Alert correlation algorithms draw connections between disparate events, identifying common threads and patterns. They do so by evaluating several parameters, such as source and destination IP addresses, event types, and time windows, among others. The ultimate goal is to transform a cacophony of alerts into a symphony of actionable intelligence.
When the right algorithm underpins alert correlation tools, they transform into alert correlation engines. An engine does not merely respond to incidents; it proactively prevents them by providing insights into potential threats before they materialize.
However, alert correlation engines also differ in their creation. Nearly all of today’s detection and response solutions contain some form of artificial intelligence to improve correlation and contextualization. But the spectrum – especially with respect to efficacy – is broad.

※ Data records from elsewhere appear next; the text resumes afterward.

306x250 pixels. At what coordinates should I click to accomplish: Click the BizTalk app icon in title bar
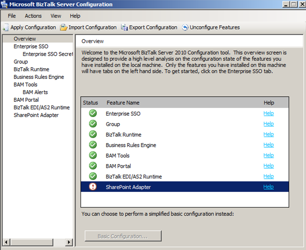click(x=5, y=5)
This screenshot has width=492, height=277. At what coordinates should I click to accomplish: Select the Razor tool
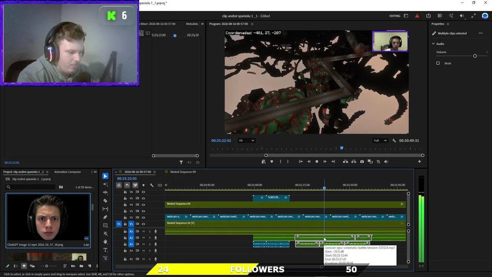tap(105, 200)
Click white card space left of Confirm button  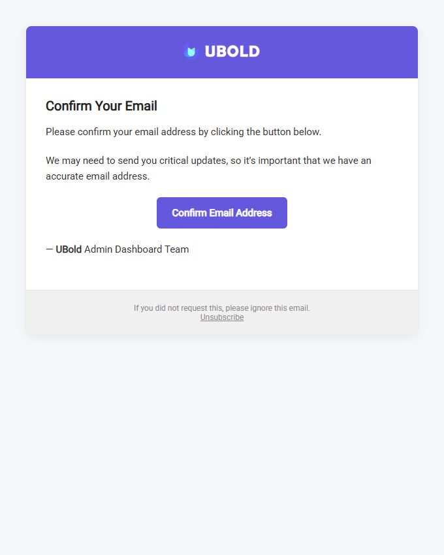coord(98,213)
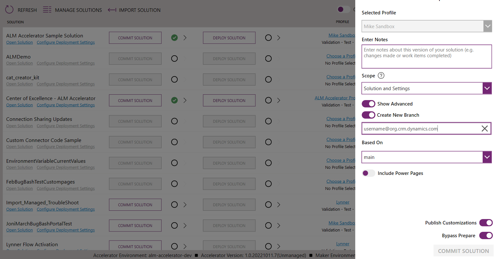Click the pending commit circle for Custom Connector Code Sample
Screen dimensions: 498x259
click(x=174, y=142)
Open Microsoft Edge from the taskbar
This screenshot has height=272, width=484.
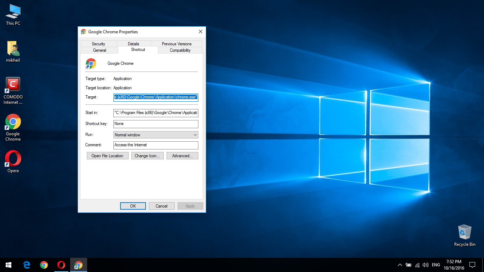point(27,265)
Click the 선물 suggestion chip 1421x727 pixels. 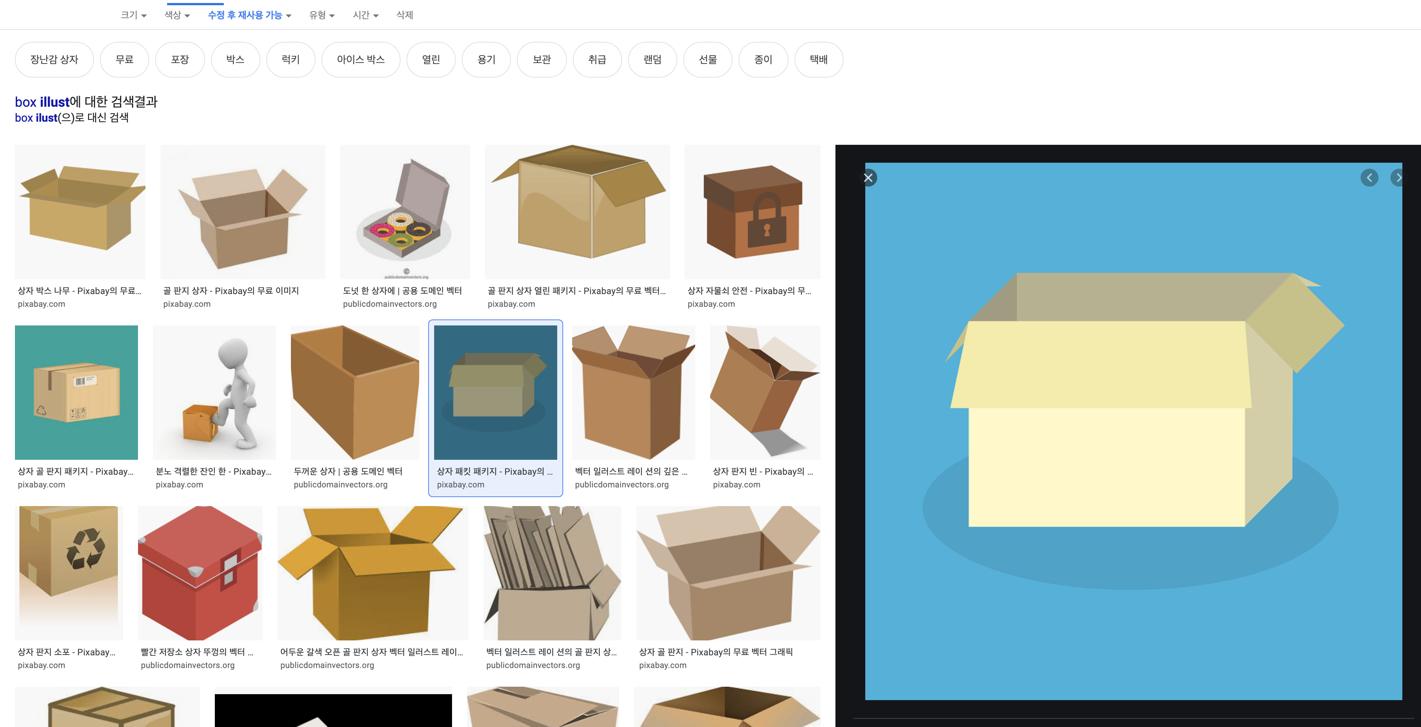(708, 60)
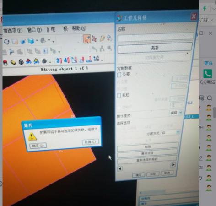Click 确定 in the 展开 warning dialog
Image resolution: width=216 pixels, height=206 pixels.
(38, 146)
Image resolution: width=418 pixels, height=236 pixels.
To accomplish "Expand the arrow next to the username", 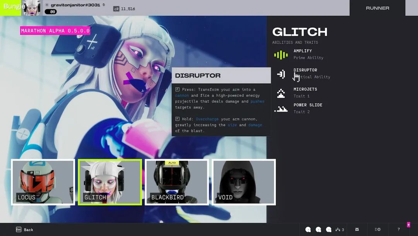I will click(104, 5).
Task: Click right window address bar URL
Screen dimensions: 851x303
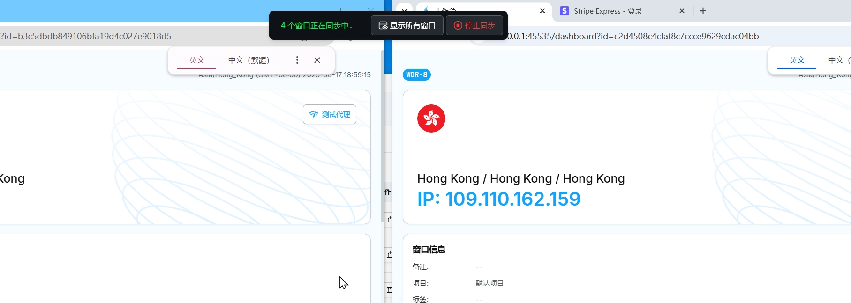Action: (x=633, y=36)
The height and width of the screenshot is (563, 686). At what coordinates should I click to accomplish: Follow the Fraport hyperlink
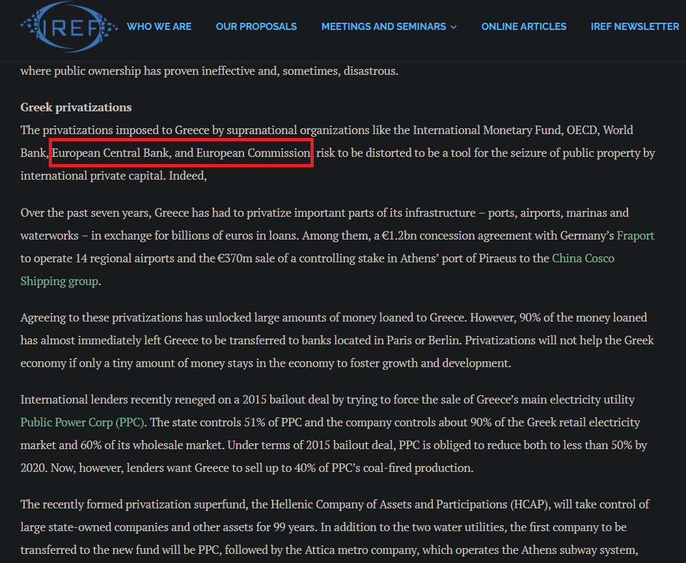(x=635, y=236)
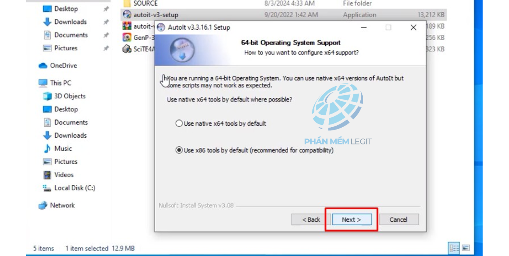Close the AutoIt Setup window
This screenshot has width=509, height=256.
[x=413, y=27]
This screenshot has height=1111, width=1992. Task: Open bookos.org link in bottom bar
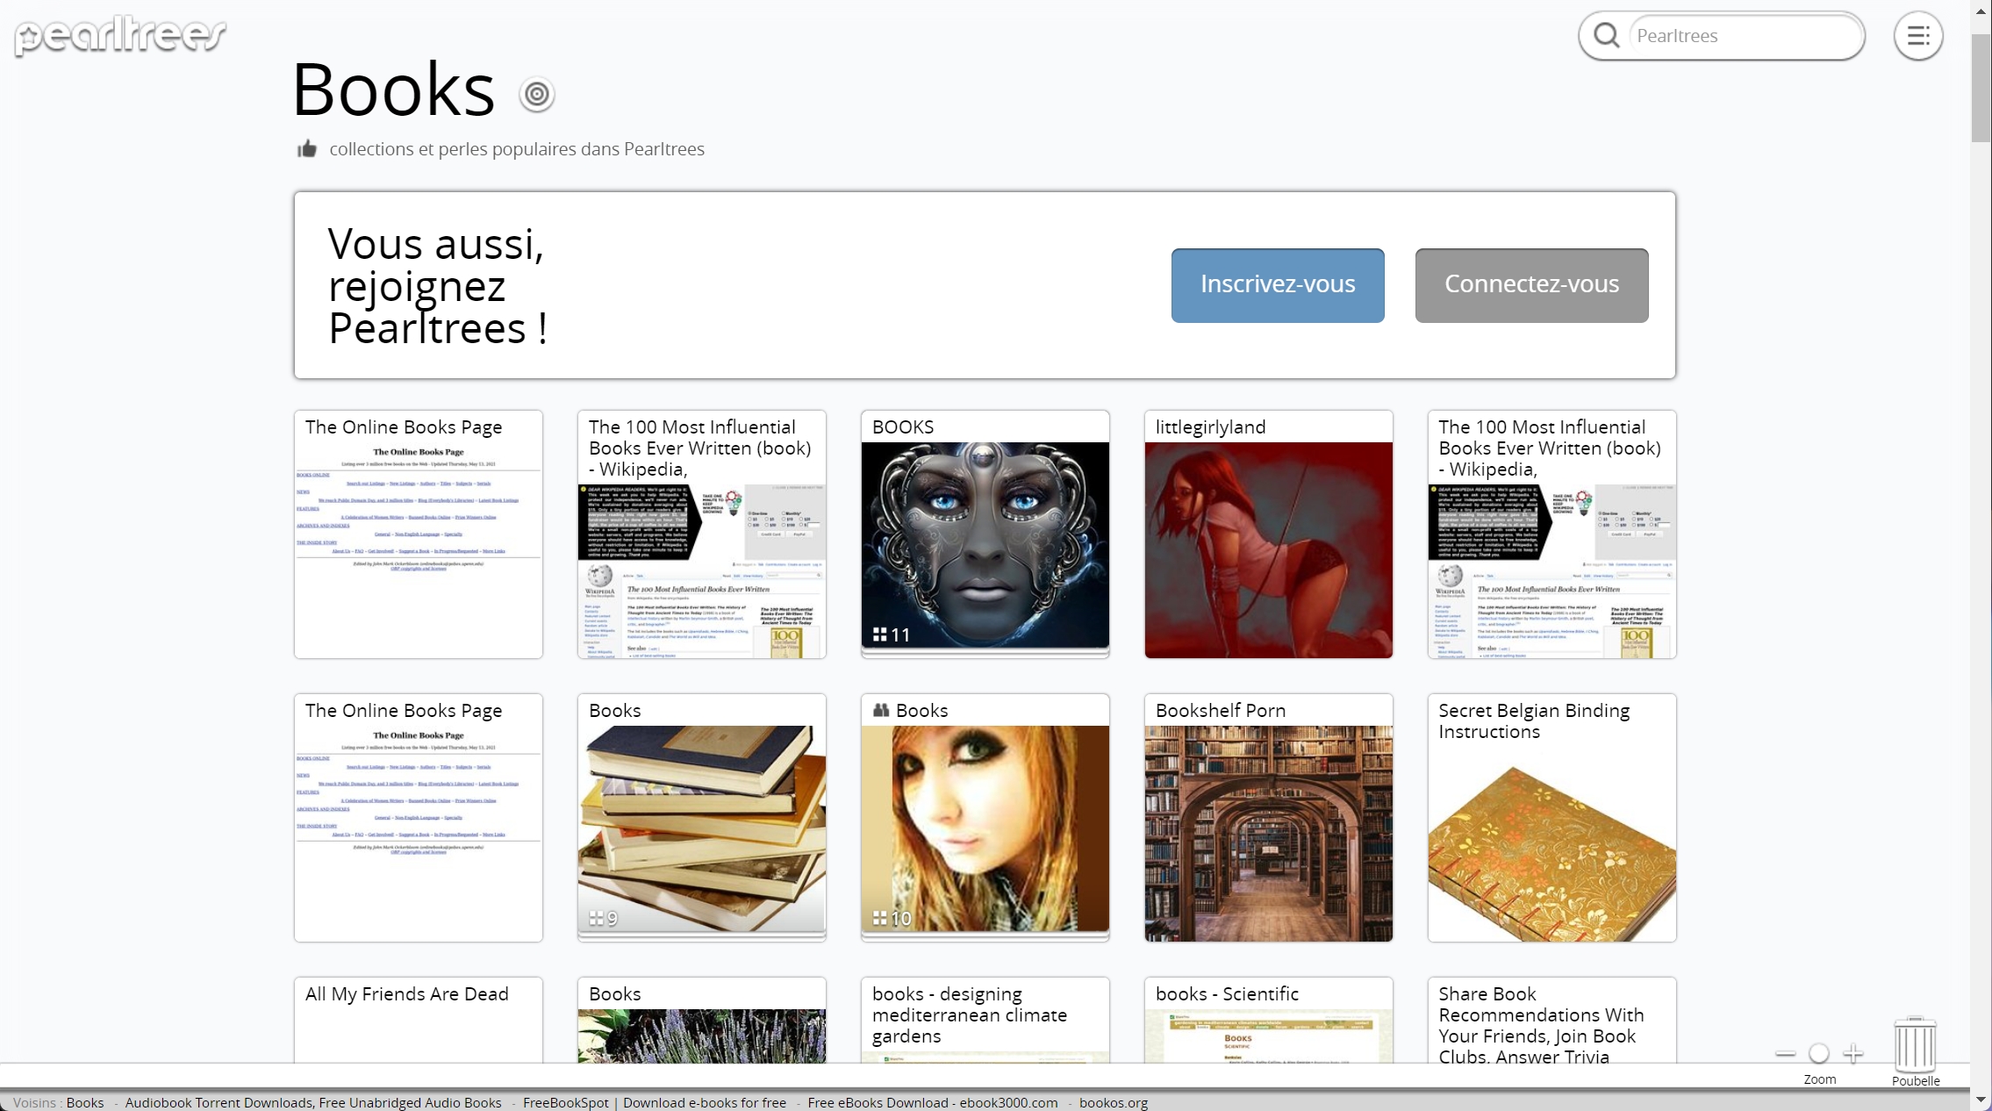coord(1113,1103)
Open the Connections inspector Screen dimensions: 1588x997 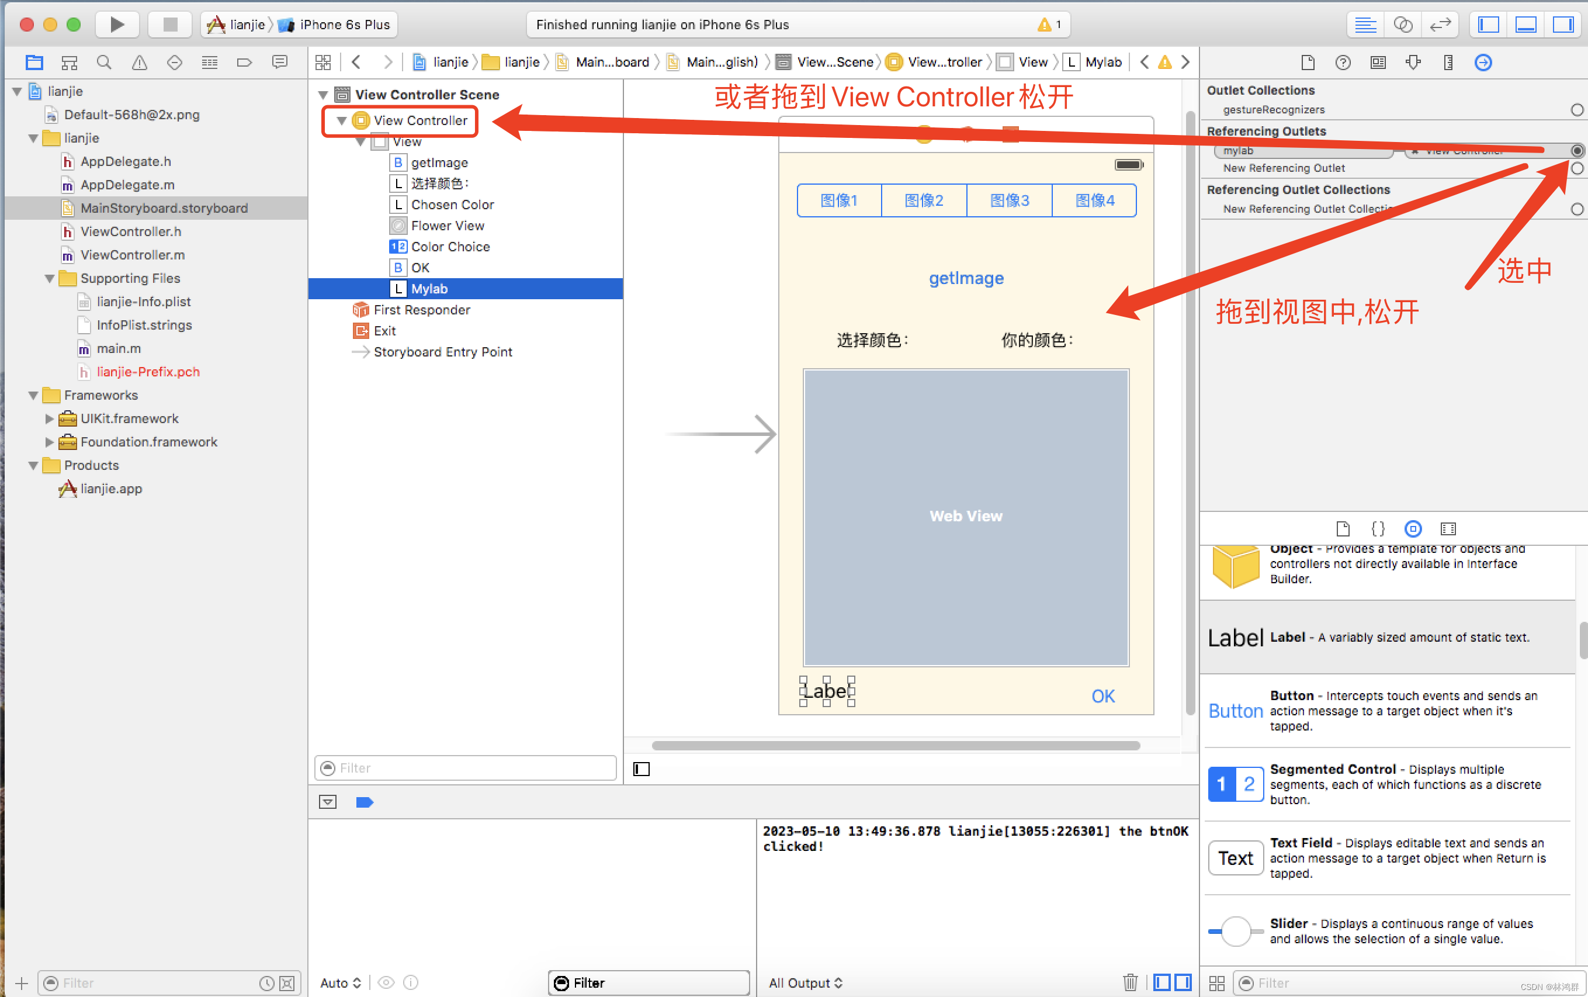tap(1483, 62)
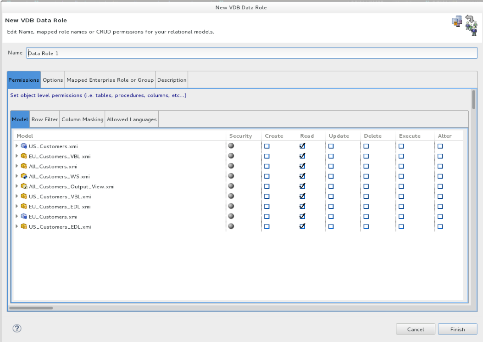Click the XML view icon on All_Customers_Output_View.xmi

(x=24, y=186)
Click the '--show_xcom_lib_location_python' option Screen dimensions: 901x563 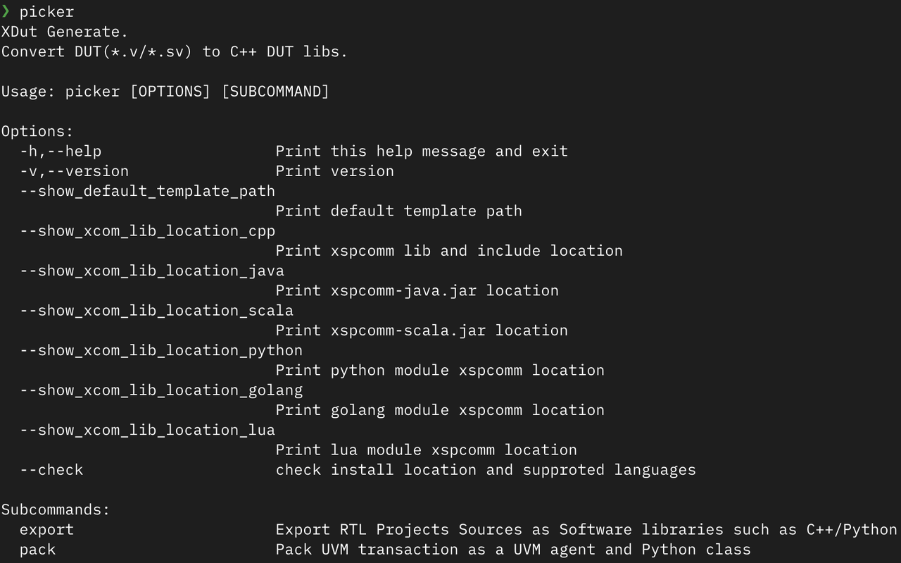[x=160, y=350]
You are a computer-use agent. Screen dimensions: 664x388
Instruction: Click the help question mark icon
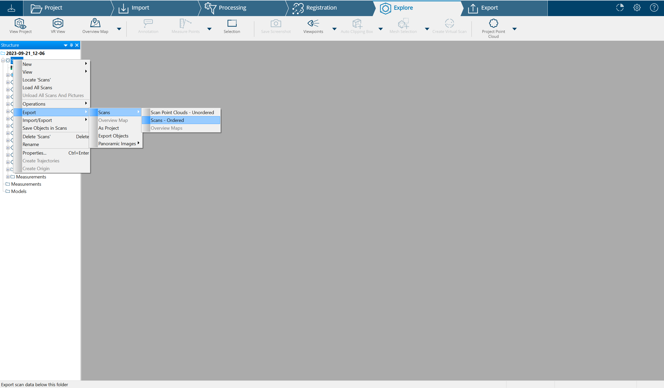654,8

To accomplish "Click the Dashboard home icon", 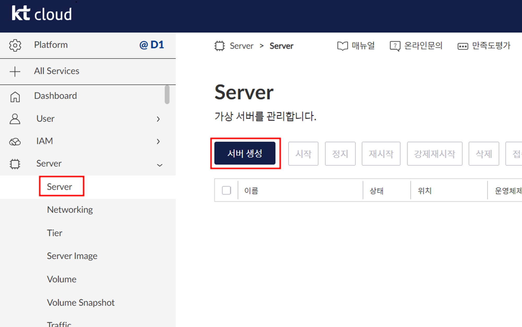I will tap(15, 97).
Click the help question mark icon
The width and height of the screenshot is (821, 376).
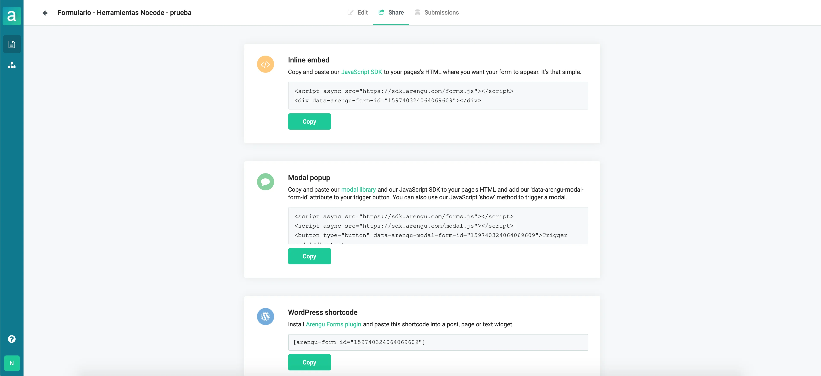coord(12,339)
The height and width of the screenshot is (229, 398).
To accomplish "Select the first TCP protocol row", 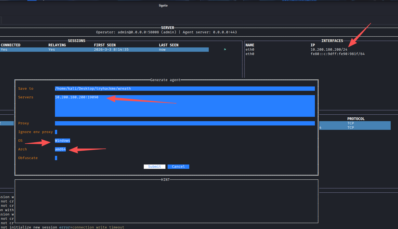I will [x=355, y=123].
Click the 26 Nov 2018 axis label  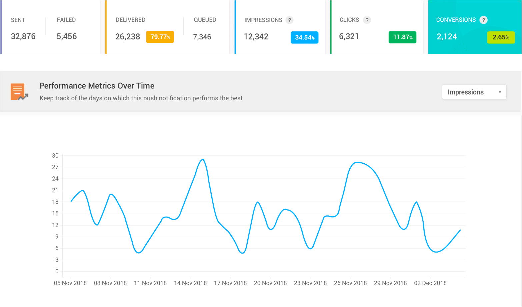click(350, 283)
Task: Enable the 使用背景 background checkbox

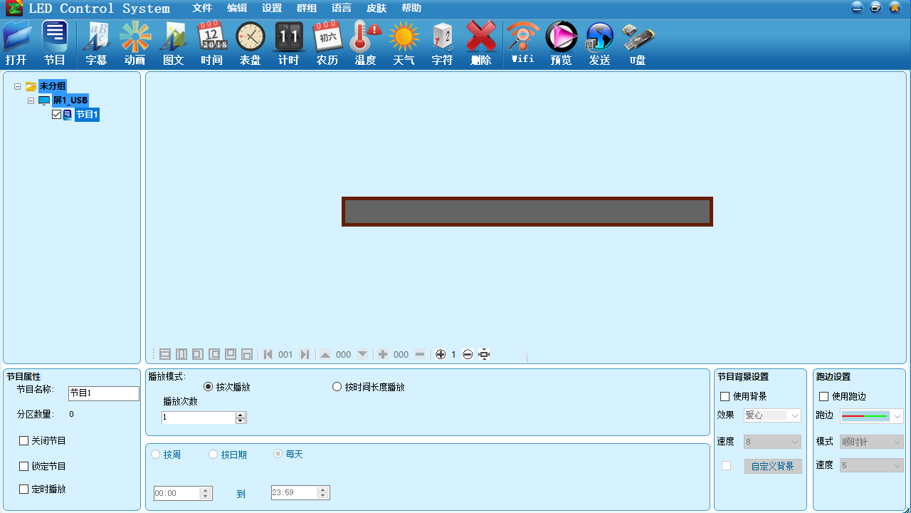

ThreatWarrior XDR Delivers Cutting-Edge Alert Contextualization
A set of engines, including Continuous DPI, Behavioral, Cloud, Integration, and Insight engines, performs ThreatWarrior’s alert correlation and contextualization. Each plays a role in both identifying and contextualizing the most important alerts. This saves analysts enormous amounts of time, and focuses their energy exactly on the greatest business risks at a given moment:
Continuous Deep Packet Inspection Engine
Provides visibility into all assets and resources, as well as tracking changes and additions. It identifies all threat types – known and unknown – including malware, trojans, and APTs. It recognizes encrypted traffic handshakes, and packet headers, and compares behavior to identify anomalies. Finally, it performs deep traffic discovery, identifying over 230 protocols and 6+ million traffic classifications.
Leverages unsupervised neural networks to recognize traffic, endpoint, and identity behavior that is anomalous, suspicious, or malicious. Unsupervised deep learning has significant advantages over simpler Bayesian statistics or supervised learning models.
Cloud Entity Detection Engine
Extends alert correlation and contextualization into cloud and multi-cloud environments.
Inserts endpoint and identity information, providing both stand-alone and enrichment alerts.
Learns by observing slow and emerging traffic patterns as well as how analysts respond to threats.
Together these engines enable ThreatWarrior XDR to provide distinct
value to security teams:
Time Management: ThreatWarrior XDR automates correlation, contextualization and analysis of alerts, freeing up valuable time for security teams to focus on strategic activities.
Skill Enhancement: ThreatWarrior XDR helps teams to quickly identify and understand threats, even if they lack specialized skills in alert correlation.
Alert Overload Relief:
ThreatWarrior XDR helps minimize alert fatigue by consolidating and correlating alerts, reducing noise, and highlighting high-priority threats.
Proactive Threat Management: ThreatWarrior XDR empowers security teams to act proactively, reducing response times and mitigating risks before they escalate.